June 26, 2012— -- When is a calorie not just a calorie? When it comes to losing weight, a new study from Harvard University found that the number of calories consumed is not necessarily as important as the quality of those calories.
The kind of calories the body gets may affect how efficiently people burn their body's energy, which can be key for losing weight and keeping it off.
"It's not that calories don't matter, but the quality of the calories going in can affect the number of calories going out," said study author Dr. David Ludwig, at Boston Children's Hospital.
The researchers studied 21 overweight and obese adults, starting each on a diet that helped them lose at least 12.5 percent of their body weight. Then, to help them maintain that weight loss, the researchers put the participants on a cycle of three diets, and they were to stick to each for four weeks.
One was a low-fat diet, similar to the one recommended by the American Heart Association, which had participants reduce their dietary fat, that emphasized eating whole grains and plenty of fruits and vegetables.
Another was modeled on the Atkin's Diet, a plan in which participants ate more protein and fat but severely curbed their consumption of breads, pastas and other carbohydrates.
The final diet was a low-glycemic index plan, a model based on regulating the body's blood sugar levels used in many commercial diet plans, such as Nutrisystem and the Zone diet.
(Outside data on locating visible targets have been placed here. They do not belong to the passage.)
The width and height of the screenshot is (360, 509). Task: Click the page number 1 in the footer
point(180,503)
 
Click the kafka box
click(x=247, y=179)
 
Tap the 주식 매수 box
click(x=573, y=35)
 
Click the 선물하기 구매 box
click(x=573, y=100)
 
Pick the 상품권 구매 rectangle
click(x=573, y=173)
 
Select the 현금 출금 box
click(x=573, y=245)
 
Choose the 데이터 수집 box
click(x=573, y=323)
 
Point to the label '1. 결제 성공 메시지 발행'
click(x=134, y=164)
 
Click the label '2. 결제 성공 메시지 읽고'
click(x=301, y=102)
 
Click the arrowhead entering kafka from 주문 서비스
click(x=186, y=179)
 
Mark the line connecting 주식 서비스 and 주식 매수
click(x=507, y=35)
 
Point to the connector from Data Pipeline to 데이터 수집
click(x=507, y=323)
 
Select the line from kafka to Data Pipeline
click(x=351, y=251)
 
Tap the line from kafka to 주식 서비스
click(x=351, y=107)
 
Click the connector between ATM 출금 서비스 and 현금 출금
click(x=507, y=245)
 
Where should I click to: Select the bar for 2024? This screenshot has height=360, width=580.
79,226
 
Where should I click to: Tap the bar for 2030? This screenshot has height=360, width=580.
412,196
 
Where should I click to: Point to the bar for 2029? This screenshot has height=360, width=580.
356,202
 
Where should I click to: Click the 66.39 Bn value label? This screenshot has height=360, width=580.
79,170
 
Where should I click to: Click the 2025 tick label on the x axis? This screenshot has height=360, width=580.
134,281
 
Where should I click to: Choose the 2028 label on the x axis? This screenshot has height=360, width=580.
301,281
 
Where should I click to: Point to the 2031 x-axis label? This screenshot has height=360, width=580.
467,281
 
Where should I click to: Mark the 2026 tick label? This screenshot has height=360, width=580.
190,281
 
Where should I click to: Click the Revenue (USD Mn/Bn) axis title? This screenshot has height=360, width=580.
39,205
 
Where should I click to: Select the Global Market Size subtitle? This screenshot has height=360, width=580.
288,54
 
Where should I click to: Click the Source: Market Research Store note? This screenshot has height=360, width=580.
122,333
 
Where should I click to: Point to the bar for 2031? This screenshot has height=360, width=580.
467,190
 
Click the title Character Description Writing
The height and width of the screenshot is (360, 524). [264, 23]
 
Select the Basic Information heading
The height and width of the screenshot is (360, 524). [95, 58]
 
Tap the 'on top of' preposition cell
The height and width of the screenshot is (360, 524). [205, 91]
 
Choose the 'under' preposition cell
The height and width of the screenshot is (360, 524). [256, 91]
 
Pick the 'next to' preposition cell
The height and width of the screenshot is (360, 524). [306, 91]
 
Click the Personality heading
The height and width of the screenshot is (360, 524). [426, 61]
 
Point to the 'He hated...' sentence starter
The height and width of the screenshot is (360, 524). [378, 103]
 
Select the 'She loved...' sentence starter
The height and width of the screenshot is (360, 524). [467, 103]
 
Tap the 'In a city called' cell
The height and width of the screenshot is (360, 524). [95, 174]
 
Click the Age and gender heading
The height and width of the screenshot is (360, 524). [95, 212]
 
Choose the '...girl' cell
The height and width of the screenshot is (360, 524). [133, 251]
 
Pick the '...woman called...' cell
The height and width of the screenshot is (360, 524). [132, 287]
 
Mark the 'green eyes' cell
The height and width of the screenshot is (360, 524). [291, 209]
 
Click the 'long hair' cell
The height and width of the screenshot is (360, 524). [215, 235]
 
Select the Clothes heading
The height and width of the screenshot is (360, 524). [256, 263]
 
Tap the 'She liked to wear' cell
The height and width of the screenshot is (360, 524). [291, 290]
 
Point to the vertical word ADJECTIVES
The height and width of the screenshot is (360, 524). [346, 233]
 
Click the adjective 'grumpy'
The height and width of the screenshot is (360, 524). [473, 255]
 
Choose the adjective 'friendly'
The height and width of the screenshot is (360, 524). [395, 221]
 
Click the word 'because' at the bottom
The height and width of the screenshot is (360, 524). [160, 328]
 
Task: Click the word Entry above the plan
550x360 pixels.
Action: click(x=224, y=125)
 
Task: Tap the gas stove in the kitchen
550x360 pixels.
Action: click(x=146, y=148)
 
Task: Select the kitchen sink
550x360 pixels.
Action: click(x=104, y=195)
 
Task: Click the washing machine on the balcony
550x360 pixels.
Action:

The plan didn't require the participants to reduce the fat or carbohydrates in their diets but focused on the quality of the carbohydrates they ate. The plan pushed participants to replace some grain products and starchy vegetables with vegetables, legumes, fruits and foods rich in healthy fats.
The results weren't good news for low-fat diet aficionados. When dieters followed that plan, their bodies burned fewer calories than when they were following the low-carb or low-glycemic index diets. And the low-fat diet changed certain metabolic factors in their bodies that typically predicted weight regain.
The low-carb diet seemed to help participants burn the most calories. But it also increased certain markers of stress and inflammation in the body, such as the stress hormone cortisol, which are risk factors for cardiovascular disease and other health problems.
In the end, the researchers found that the low-glycemic index diet struck the right balance for the participants. It helped the dieters burn more calories, though not as many as the low-carb diet, but didn't seem to increase disease-causing stress markers in the body.
The study was published today in the Journal of the American Medical Association.
The results provide physiological evidence for a growing consensus among doctors and diet specialists: that low-fat diets, long a staple of advice for shedding pounds, aren't as beneficial as many once thought.
"There is a growing feeling that we need to go beyond low-fat diets, that was too simplistic a vision," Ludwig said. "Instead, focus on reducing highly processed carbohydrates."
Heavily processed carbohydrates - white bread, white rice and some breakfast cereals, to name a few - make sugar readily accessible, rather than securing it to more healthy elements, like the fiber in an apple. Ludwig said easily absorbable sugar leads to a rapid surge and crash in blood sugar after a meal, which can wreak havoc on weight loss.
The advice to steer clear of processed foods sounds familiar, but it hasn't always been so prominent.